> Exercise directions:
Look for "Focus" in the material below and show each line that contains it.
────
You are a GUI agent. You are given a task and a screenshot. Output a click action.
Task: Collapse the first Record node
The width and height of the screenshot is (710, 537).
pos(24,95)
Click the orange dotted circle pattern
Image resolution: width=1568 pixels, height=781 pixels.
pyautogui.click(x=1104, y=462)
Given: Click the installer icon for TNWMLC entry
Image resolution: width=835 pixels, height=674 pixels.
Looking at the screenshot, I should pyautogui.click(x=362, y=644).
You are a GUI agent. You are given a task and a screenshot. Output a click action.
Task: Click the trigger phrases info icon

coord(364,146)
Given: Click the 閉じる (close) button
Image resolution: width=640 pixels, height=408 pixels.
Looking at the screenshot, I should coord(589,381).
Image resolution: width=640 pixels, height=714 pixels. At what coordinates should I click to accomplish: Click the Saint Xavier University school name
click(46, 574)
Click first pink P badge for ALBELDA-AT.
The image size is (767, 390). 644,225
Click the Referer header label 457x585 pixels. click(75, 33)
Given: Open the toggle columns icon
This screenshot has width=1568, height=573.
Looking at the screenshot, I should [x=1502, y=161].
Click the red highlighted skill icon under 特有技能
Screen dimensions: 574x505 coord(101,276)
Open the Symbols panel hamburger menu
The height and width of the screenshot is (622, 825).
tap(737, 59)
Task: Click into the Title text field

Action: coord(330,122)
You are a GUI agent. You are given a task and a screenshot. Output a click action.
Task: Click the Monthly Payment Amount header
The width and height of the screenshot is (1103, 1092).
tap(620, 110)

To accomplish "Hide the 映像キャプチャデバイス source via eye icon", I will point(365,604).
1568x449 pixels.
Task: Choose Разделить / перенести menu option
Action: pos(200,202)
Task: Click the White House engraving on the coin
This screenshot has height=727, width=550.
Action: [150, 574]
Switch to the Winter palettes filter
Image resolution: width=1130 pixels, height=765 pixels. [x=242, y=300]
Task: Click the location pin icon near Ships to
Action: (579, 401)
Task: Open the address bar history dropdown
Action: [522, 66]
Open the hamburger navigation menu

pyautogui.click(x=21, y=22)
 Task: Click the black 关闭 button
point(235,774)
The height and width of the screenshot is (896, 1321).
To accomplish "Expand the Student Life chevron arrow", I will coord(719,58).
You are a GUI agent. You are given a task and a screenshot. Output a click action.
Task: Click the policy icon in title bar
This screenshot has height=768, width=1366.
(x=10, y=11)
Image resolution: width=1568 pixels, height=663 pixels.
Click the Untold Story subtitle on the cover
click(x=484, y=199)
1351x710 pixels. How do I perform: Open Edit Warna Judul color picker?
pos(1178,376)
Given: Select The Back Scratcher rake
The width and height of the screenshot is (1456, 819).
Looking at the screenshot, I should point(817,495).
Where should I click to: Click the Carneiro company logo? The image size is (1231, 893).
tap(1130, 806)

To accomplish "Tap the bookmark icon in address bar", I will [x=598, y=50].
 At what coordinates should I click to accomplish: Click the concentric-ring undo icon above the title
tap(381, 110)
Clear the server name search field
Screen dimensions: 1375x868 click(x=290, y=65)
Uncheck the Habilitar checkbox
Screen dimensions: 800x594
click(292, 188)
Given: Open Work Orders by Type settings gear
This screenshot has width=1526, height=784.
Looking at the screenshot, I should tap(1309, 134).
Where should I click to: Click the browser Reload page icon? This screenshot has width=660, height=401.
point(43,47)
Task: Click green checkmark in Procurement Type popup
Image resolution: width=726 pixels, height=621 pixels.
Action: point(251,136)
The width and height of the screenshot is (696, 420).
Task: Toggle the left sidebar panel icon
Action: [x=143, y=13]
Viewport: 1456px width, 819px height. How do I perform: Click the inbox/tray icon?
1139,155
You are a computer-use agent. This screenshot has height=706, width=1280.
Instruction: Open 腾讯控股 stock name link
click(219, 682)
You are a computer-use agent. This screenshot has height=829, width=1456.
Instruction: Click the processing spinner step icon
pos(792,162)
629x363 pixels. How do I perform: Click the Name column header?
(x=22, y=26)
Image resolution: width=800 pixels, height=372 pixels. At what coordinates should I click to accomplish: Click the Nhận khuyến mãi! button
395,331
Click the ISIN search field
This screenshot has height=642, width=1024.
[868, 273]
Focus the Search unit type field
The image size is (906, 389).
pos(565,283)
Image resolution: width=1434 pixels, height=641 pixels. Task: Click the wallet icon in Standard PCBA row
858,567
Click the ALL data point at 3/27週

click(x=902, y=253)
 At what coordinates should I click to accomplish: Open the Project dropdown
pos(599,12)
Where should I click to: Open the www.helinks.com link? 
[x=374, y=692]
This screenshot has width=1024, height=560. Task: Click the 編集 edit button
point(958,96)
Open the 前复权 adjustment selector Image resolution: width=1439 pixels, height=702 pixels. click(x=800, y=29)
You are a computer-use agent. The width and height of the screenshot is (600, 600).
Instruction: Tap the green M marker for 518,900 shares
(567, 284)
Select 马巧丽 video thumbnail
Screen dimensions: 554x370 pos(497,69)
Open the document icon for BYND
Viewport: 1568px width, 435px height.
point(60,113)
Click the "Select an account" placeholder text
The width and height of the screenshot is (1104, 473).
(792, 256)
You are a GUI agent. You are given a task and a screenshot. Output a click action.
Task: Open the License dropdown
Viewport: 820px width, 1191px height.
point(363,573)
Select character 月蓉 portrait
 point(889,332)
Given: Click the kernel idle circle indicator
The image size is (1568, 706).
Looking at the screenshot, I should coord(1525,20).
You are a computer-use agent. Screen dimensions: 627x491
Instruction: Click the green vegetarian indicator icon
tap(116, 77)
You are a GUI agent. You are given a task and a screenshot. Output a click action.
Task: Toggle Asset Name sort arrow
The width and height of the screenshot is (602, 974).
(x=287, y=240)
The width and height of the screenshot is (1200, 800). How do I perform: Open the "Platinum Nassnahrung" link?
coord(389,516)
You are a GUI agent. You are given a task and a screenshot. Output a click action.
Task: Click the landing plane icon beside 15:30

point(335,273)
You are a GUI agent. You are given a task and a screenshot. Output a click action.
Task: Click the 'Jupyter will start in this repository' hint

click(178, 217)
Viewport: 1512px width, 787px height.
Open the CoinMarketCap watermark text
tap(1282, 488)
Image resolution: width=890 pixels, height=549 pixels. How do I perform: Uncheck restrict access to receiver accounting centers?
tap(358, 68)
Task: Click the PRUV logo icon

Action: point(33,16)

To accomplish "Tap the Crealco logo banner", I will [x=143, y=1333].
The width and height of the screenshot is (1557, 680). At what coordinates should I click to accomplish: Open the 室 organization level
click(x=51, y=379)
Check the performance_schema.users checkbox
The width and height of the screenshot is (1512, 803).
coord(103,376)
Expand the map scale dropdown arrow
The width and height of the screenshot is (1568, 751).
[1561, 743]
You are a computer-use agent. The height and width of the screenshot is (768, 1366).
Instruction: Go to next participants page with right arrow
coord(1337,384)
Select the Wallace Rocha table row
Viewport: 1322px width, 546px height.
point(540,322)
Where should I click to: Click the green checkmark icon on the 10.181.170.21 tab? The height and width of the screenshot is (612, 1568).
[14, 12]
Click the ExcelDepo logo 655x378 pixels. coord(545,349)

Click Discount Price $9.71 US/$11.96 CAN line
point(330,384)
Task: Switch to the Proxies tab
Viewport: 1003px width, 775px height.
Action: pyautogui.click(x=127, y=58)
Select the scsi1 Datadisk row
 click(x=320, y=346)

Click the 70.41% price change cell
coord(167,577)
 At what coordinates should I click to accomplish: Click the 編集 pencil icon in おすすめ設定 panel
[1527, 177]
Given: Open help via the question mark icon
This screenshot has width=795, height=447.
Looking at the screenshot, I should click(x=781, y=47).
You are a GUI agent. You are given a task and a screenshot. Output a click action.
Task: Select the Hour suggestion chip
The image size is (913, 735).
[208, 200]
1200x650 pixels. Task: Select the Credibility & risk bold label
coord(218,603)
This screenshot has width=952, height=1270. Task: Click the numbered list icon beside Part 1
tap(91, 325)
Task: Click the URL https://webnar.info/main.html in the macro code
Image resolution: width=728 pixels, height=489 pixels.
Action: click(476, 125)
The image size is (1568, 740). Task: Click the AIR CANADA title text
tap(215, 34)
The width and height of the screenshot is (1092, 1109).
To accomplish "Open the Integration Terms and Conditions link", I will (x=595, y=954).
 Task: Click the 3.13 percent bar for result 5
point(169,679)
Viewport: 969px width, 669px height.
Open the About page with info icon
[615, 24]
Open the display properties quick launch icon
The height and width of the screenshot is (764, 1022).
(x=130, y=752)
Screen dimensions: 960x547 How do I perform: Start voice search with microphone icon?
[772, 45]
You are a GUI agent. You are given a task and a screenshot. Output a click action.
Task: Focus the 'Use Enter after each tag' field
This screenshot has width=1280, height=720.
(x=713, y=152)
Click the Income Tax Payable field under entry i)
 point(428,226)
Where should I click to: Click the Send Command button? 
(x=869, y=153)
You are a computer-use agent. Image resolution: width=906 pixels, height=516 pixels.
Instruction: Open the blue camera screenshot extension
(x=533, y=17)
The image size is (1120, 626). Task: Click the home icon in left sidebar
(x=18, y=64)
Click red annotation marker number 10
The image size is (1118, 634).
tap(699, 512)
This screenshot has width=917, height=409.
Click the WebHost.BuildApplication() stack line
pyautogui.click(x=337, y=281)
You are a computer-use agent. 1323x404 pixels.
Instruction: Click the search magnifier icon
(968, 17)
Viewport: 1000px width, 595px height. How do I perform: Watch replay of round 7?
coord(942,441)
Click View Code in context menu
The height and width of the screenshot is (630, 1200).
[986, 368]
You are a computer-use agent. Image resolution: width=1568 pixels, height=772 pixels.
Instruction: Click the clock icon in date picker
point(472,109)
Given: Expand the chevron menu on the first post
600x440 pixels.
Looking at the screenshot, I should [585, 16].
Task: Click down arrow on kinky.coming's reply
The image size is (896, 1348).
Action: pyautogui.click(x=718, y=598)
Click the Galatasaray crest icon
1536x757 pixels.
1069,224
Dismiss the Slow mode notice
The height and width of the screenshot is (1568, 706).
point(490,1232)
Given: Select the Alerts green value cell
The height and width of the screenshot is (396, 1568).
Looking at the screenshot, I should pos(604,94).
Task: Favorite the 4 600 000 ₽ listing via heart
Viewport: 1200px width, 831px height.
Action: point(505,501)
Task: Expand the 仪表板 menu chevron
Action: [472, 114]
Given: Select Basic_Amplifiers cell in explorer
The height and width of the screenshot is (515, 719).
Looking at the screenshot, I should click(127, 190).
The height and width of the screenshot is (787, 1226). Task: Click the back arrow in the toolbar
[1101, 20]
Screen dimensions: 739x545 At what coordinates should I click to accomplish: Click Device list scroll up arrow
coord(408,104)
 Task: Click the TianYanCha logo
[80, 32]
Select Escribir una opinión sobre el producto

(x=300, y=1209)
────
> Response to the exercise:
Focus the Search unit type field
Task: Focus the 'Use Enter after each tag' field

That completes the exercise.